■ REQUIREMENT
Set the records down again in full, with every word kept.

───── RECORDS SUPPLIED ─────

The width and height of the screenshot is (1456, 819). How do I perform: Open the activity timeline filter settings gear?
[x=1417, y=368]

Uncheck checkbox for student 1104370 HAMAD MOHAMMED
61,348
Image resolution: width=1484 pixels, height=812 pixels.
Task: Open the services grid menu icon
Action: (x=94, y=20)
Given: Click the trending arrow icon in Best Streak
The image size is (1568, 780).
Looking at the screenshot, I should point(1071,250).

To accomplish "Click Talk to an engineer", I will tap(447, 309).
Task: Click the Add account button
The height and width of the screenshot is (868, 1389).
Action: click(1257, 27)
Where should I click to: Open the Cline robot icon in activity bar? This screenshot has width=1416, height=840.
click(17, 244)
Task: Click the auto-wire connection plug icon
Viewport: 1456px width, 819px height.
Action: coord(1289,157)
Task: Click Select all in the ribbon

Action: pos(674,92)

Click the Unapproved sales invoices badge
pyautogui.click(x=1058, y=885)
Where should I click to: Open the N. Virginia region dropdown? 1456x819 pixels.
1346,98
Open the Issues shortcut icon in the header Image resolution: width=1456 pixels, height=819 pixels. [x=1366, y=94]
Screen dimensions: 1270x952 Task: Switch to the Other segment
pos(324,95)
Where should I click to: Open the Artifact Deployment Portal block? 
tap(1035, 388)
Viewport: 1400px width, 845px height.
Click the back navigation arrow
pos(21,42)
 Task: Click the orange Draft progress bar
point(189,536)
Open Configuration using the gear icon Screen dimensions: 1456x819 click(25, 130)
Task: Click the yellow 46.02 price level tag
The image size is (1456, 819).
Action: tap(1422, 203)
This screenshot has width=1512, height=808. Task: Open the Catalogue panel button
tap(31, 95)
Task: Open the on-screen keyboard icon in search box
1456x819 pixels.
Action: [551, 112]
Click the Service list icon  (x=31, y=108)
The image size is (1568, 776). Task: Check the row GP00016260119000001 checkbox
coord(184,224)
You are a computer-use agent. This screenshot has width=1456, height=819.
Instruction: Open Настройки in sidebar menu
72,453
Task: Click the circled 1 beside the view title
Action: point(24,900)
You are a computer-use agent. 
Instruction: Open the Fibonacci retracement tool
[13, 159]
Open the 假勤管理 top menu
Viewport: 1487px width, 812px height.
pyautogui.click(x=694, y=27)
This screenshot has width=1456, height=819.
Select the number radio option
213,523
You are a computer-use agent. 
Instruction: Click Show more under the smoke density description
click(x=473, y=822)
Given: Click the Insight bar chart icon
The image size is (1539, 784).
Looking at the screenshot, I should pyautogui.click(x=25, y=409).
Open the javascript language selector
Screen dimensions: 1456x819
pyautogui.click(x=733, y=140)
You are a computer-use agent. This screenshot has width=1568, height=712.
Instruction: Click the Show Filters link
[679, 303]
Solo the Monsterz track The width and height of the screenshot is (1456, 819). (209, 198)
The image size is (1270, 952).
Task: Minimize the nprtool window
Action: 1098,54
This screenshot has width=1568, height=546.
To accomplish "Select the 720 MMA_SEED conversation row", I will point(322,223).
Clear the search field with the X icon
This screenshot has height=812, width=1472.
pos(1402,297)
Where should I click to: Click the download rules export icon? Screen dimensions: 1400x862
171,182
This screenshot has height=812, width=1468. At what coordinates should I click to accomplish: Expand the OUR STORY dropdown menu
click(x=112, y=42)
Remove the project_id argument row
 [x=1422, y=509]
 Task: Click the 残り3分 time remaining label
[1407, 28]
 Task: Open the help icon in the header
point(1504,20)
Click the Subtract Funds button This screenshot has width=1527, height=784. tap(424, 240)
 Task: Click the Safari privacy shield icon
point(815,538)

─────

■ RESULT OF THIS EXERCISE
The width and height of the screenshot is (1456, 819). How do I perform: Open the activity timeline filter settings gear?
[x=1417, y=368]

Uncheck checkbox for student 1104370 HAMAD MOHAMMED
61,348
Image resolution: width=1484 pixels, height=812 pixels.
Task: Open the services grid menu icon
Action: (x=94, y=20)
Given: Click the trending arrow icon in Best Streak
The image size is (1568, 780).
Looking at the screenshot, I should point(1071,250).

To accomplish "Click Talk to an engineer", I will tap(447, 309).
Task: Click the Add account button
The height and width of the screenshot is (868, 1389).
Action: click(1257, 27)
Where should I click to: Open the Cline robot icon in activity bar? This screenshot has width=1416, height=840.
click(17, 244)
Task: Click the auto-wire connection plug icon
Viewport: 1456px width, 819px height.
Action: coord(1289,157)
Task: Click Select all in the ribbon

Action: pos(674,92)

Click the Unapproved sales invoices badge
pyautogui.click(x=1058, y=885)
Where should I click to: Open the N. Virginia region dropdown? 1456x819 pixels.
1346,98
Open the Issues shortcut icon in the header Image resolution: width=1456 pixels, height=819 pixels. [x=1366, y=94]
Screen dimensions: 1270x952 Task: Switch to the Other segment
pos(324,95)
Where should I click to: Open the Artifact Deployment Portal block? 
tap(1035, 388)
Viewport: 1400px width, 845px height.
Click the back navigation arrow
pos(21,42)
 Task: Click the orange Draft progress bar
point(189,536)
Open Configuration using the gear icon Screen dimensions: 1456x819 click(25, 130)
Task: Click the yellow 46.02 price level tag
The image size is (1456, 819).
Action: tap(1422, 203)
This screenshot has width=1512, height=808. Task: Open the Catalogue panel button
tap(31, 95)
Task: Open the on-screen keyboard icon in search box
1456x819 pixels.
Action: [551, 112]
Click the Service list icon  (x=31, y=108)
The image size is (1568, 776). Task: Check the row GP00016260119000001 checkbox
coord(184,224)
You are a computer-use agent. This screenshot has width=1456, height=819.
Instruction: Open Настройки in sidebar menu
72,453
Task: Click the circled 1 beside the view title
Action: point(24,900)
You are a computer-use agent. 
Instruction: Open the Fibonacci retracement tool
[13, 159]
Open the 假勤管理 top menu
Viewport: 1487px width, 812px height.
pyautogui.click(x=694, y=27)
This screenshot has width=1456, height=819.
Select the number radio option
213,523
You are a computer-use agent. 
Instruction: Click Show more under the smoke density description
click(x=473, y=822)
Given: Click the Insight bar chart icon
The image size is (1539, 784).
Looking at the screenshot, I should pyautogui.click(x=25, y=409).
Open the javascript language selector
Screen dimensions: 1456x819
pyautogui.click(x=733, y=140)
You are a computer-use agent. This screenshot has width=1568, height=712.
Instruction: Click the Show Filters link
[679, 303]
Solo the Monsterz track The width and height of the screenshot is (1456, 819). (209, 198)
The image size is (1270, 952).
Task: Minimize the nprtool window
Action: 1098,54
This screenshot has width=1568, height=546.
To accomplish "Select the 720 MMA_SEED conversation row", I will point(322,223).
Clear the search field with the X icon
This screenshot has height=812, width=1472.
pos(1402,297)
Where should I click to: Click the download rules export icon? Screen dimensions: 1400x862
171,182
This screenshot has height=812, width=1468. At what coordinates should I click to accomplish: Expand the OUR STORY dropdown menu
click(x=112, y=42)
Remove the project_id argument row
 [x=1422, y=509]
 Task: Click the 残り3分 time remaining label
[1407, 28]
 Task: Open the help icon in the header
point(1504,20)
Click the Subtract Funds button This screenshot has width=1527, height=784. tap(424, 240)
 Task: Click the Safari privacy shield icon
point(815,538)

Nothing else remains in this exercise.